The official opening on Tuesday of the northern grandstand of Dolphin Stadium on Redcliffe, which Jones called the "final piece of our infrastructure puzzle", cost $6.5 million thanks to funding from the Federal Government and Moreton Bay Regional Council.
The Dolphins' own assets are valued in excess of $100 million, including an 11-hectare site on which is located the completed home ground stadium which will seat 10,000 people. There is room for an extra 1500 standing-room patrons.
The Dolphins intend to play most of their games out of Suncorp Stadium with the new stadium to host a couple of games a year and to serve as the main training field for the NRL side.
ARLC chairman Peter V'landys is determined to install a second Brisbane team if the business case stacks up, and Jones said that in the Dolphins' case it most certainly did.
"We are now NRL-ready, and when I say ready we are ready to go tomorrow if the NRL needs us," Jones said.
"Peter V'landys is certainly aware the Dolphins are ready and we will be meeting in the next little while. [The NRL] are not fully aware of what we are capable of, but they will be soon.
"For ten years we have been building our infrastructure because our strategic plan has always been to play rugby league at the highest level.
"To do that we recognised some time ago that you need to have assets, and that is what we have done."
Those assets are the jewel in the crown of the bid.
The Dolphins own the key elements to start an NRL franchise, including their own training base, gymnasium and pool facilities, rehabilitation facilities and meeting rooms and office space for administration.
The Dolphins have also engaged Terry Reader, the former chief commercial officer at the Broncos, to build strategy and a business plan for the bid.
"One of the most attractive things about the Dolphins being the next Brisbane-based NRL team is that they already have in place and own what most expansion teams go bankrupt trying to achieve. The infrastructure is already here," Reader told NRL.com
"What they have is bigger than most NRL clubs, in a diversified business structure."
That includes Dolphins Leagues Club with 40,000 members and a shopping centre that drives its own revenue and profit, with anchor tenant Coles.
"They also built a leisure centre seven years ago with a pool and gym with a level of office space above which is currently leased out to another tenant but which will be used for administration if they win the NRL bid, and of course the stadium," Reader said.

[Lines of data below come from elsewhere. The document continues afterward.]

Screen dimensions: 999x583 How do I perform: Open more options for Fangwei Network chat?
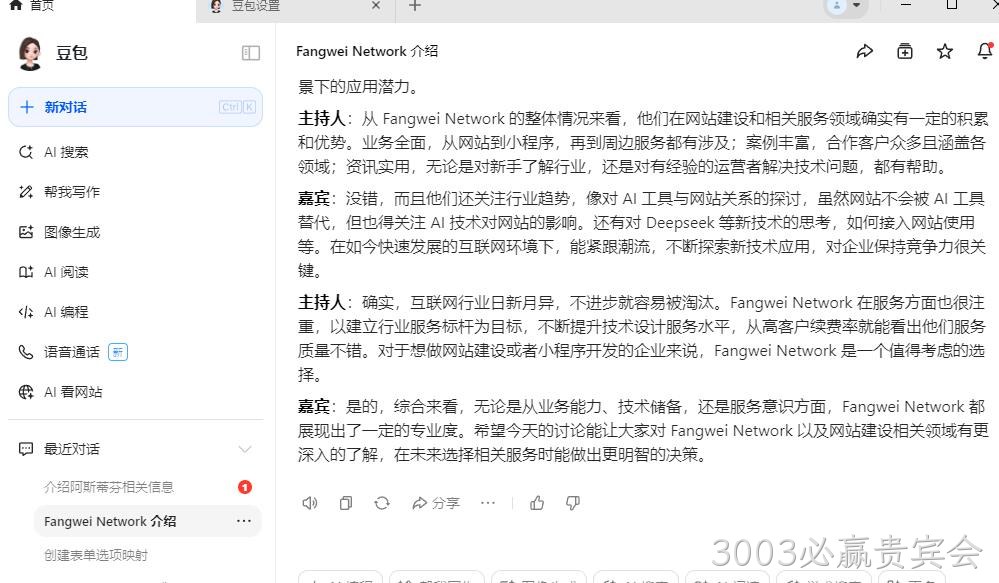[x=243, y=521]
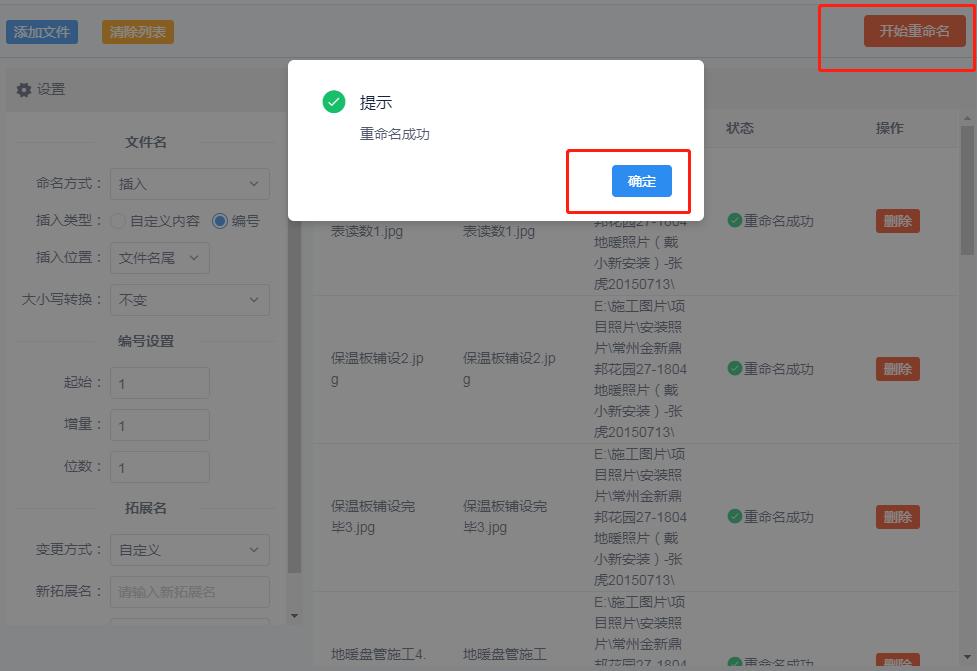This screenshot has width=977, height=671.
Task: Expand the 大小写转换 dropdown showing 不变
Action: (x=190, y=299)
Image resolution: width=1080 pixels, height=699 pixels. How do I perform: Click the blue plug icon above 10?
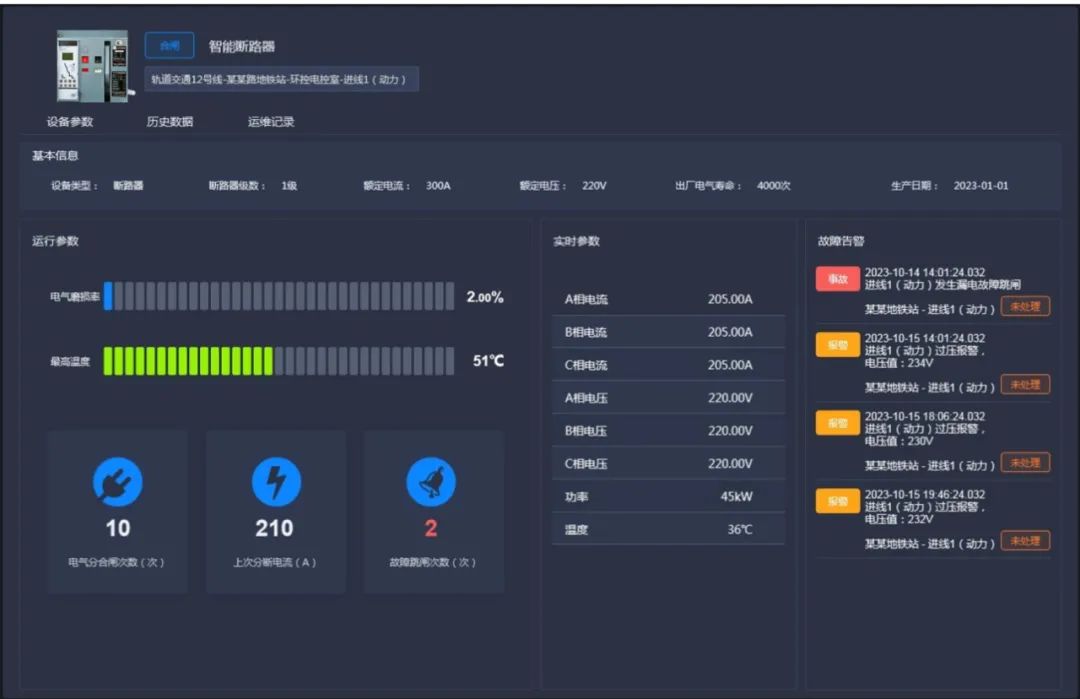[x=118, y=482]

The Redcliffe bid has the support of Wayne Bennett who is in the Dolphins' sights as a possible inaugural coach once he has finished his commitments with South Sydney.
"Wayne obviously knows rugby league and has been a great coach for a long time so you'd be crazy not to talk to Wayne and consider him… if he is available," Jones said.

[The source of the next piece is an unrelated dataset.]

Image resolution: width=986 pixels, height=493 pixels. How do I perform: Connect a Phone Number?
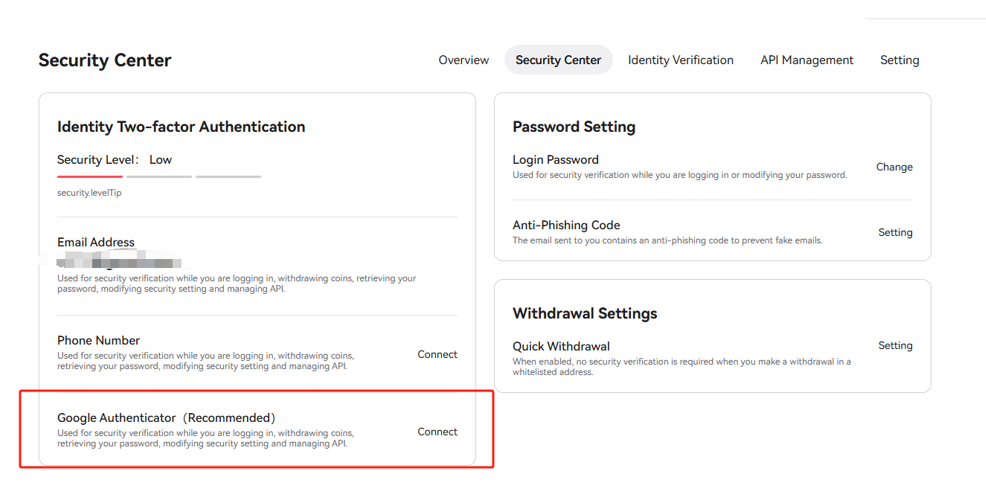click(x=437, y=355)
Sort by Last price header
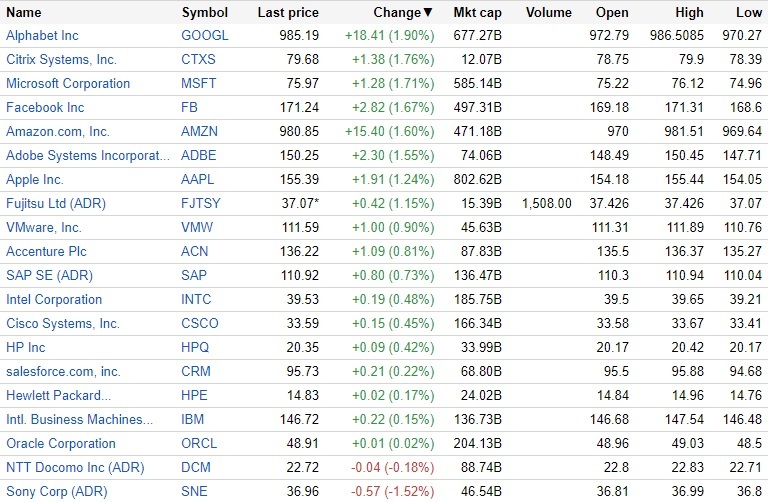 (288, 13)
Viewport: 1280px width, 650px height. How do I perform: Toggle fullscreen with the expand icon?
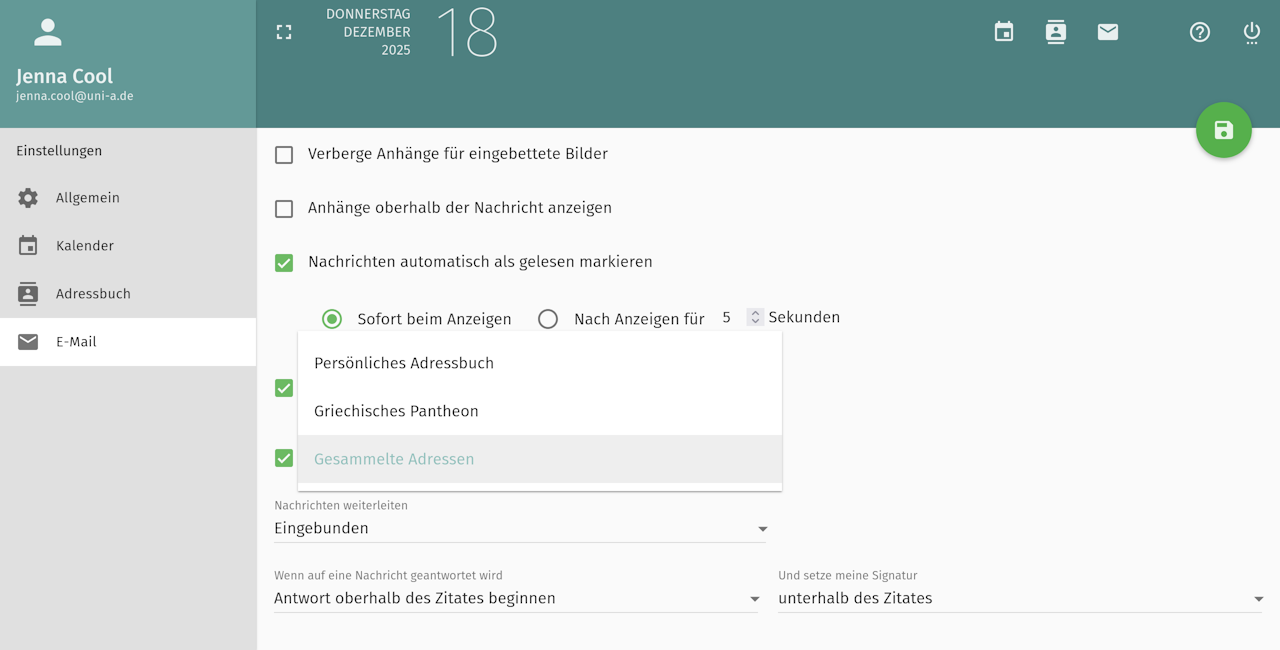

Jones said Adam Mogg, the premiership-winning coach of the Redcliffe Dolphins' Intrust Super Cup side, was also a contender.

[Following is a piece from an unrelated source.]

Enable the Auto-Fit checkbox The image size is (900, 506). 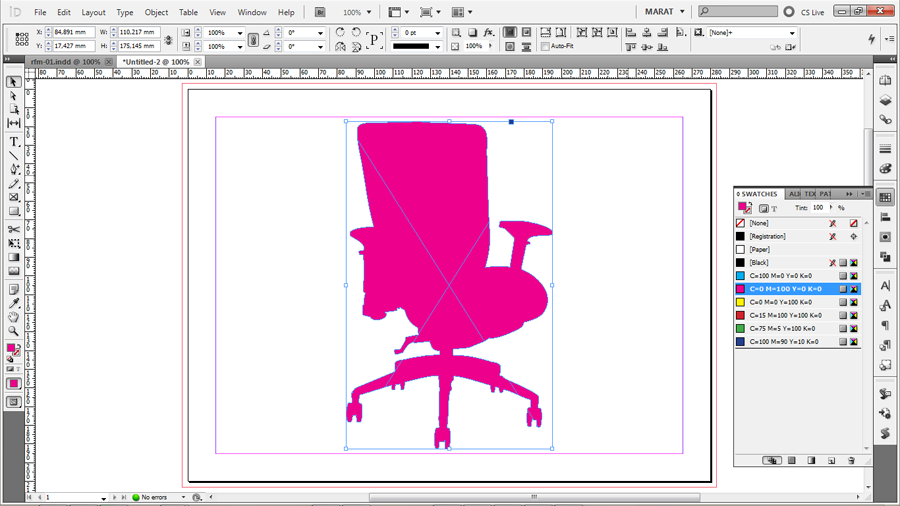[545, 46]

"Adam is a fine coach and getting better and he will certainly come into calculations," Jones said.
The Dolphins have a rich 73-year history and have produced a plethora of greats including Petero Civoniceva, Brent Tate and Peter Leis. They have won a record six Queensland Cup titles in the past 24 years.
The Dolphins have built a website for the NRL bid as well as a suite of social media platforms.
The bid will also engage with fans about the name to precede 'Dolphins', although the bid team has determined that it won't be Redcliffe in order to broaden its appeal in the south-east of Queensland.
"We won't just have a feeder team or a relationship with the Redcliffe Dolphins, but we plan to have multiple teams feeding in," Reader said.
"Another frequently-asked question is whether our colours will be the same as the Redcliffe Dolphins. Red and white is non-negotiable, that is the Dolphins' colours, but when you think about getting the public involved we will ask them what other colour they would like to see added to that."